Work request =>
Copy all lines below that use the word "icon".

Input records =>

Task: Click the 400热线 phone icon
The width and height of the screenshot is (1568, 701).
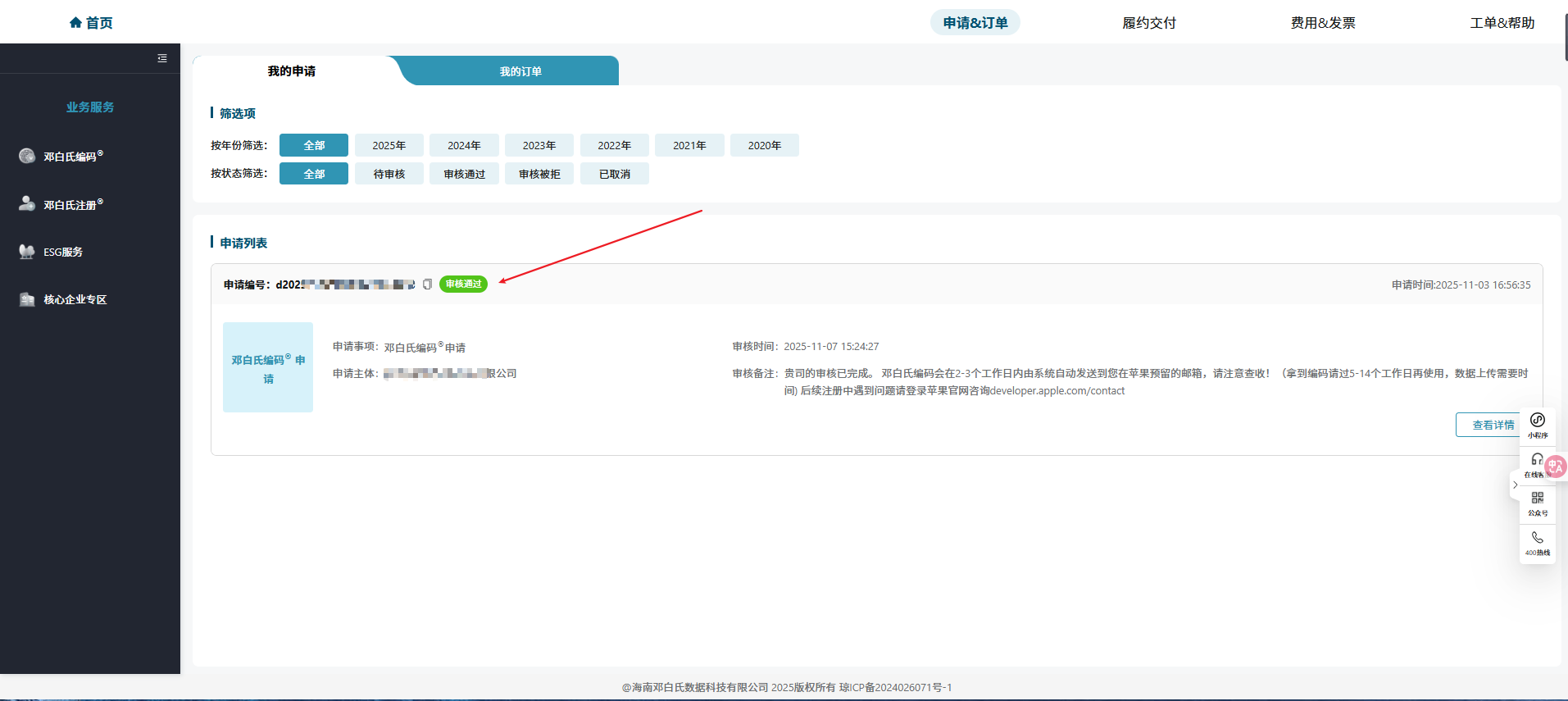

---

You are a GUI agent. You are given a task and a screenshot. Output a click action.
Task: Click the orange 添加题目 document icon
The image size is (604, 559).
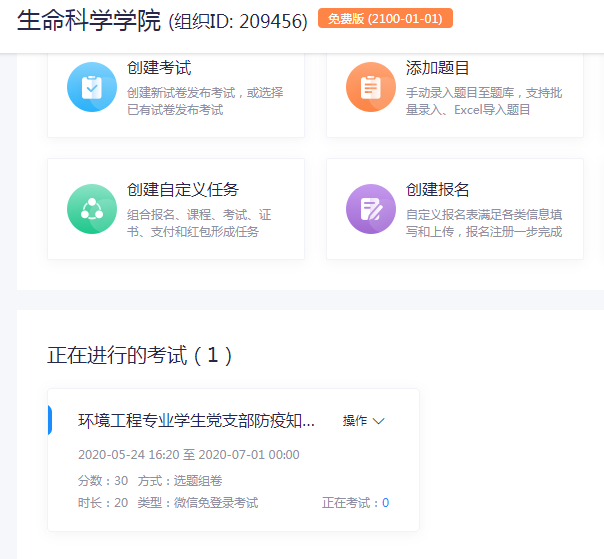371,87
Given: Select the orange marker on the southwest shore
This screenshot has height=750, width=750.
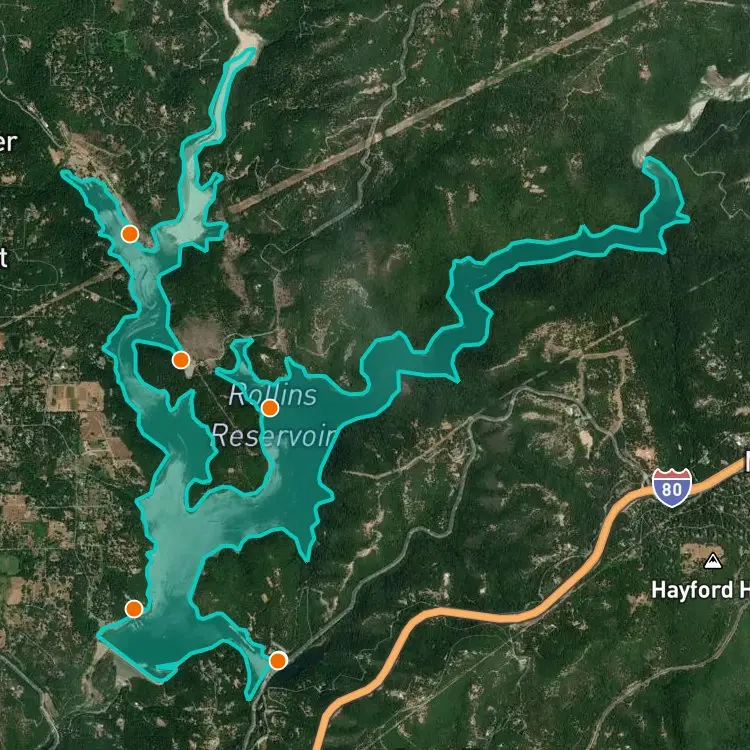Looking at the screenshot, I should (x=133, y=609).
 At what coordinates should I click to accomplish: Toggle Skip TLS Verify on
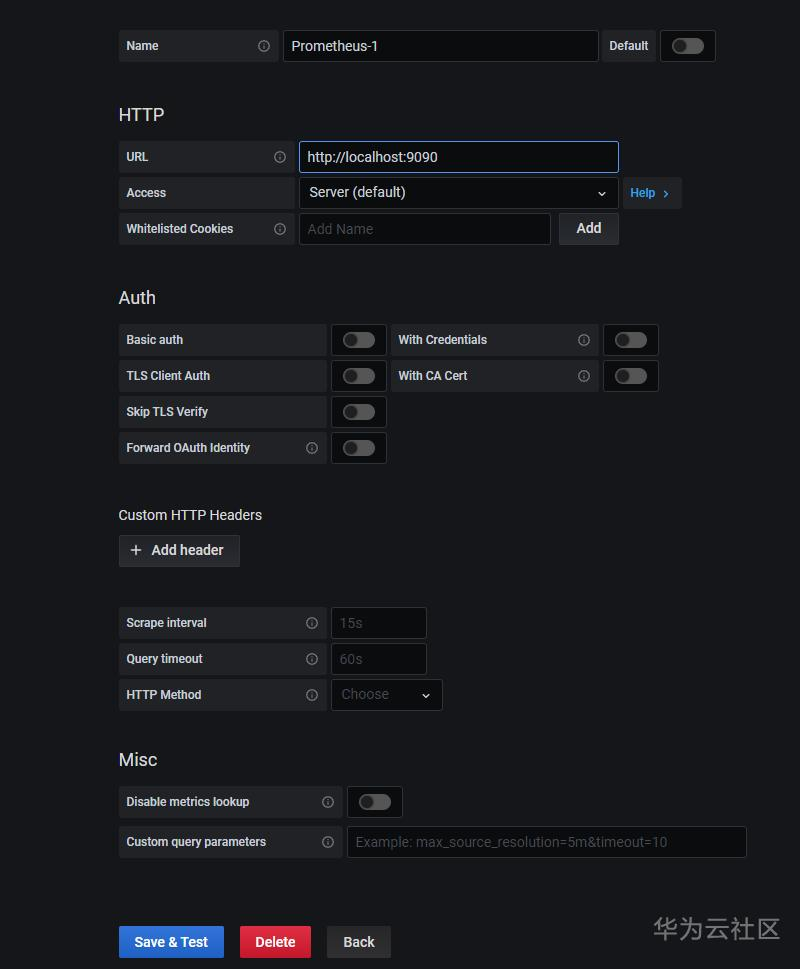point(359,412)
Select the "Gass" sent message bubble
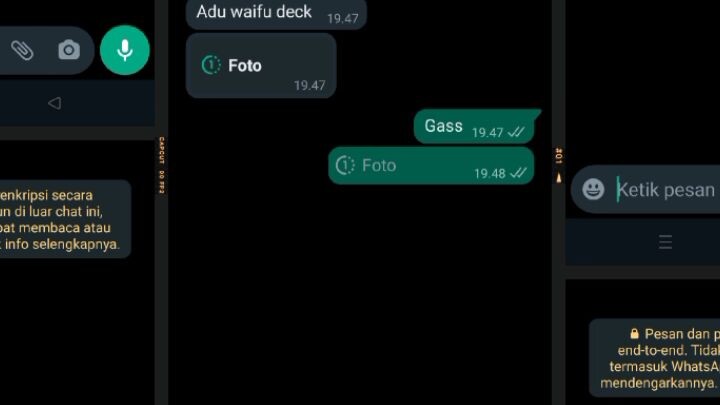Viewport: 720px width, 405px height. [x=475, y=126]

Response =>
Task: Click the 400热线 phone icon
Task: Click the orange 添加题目 document icon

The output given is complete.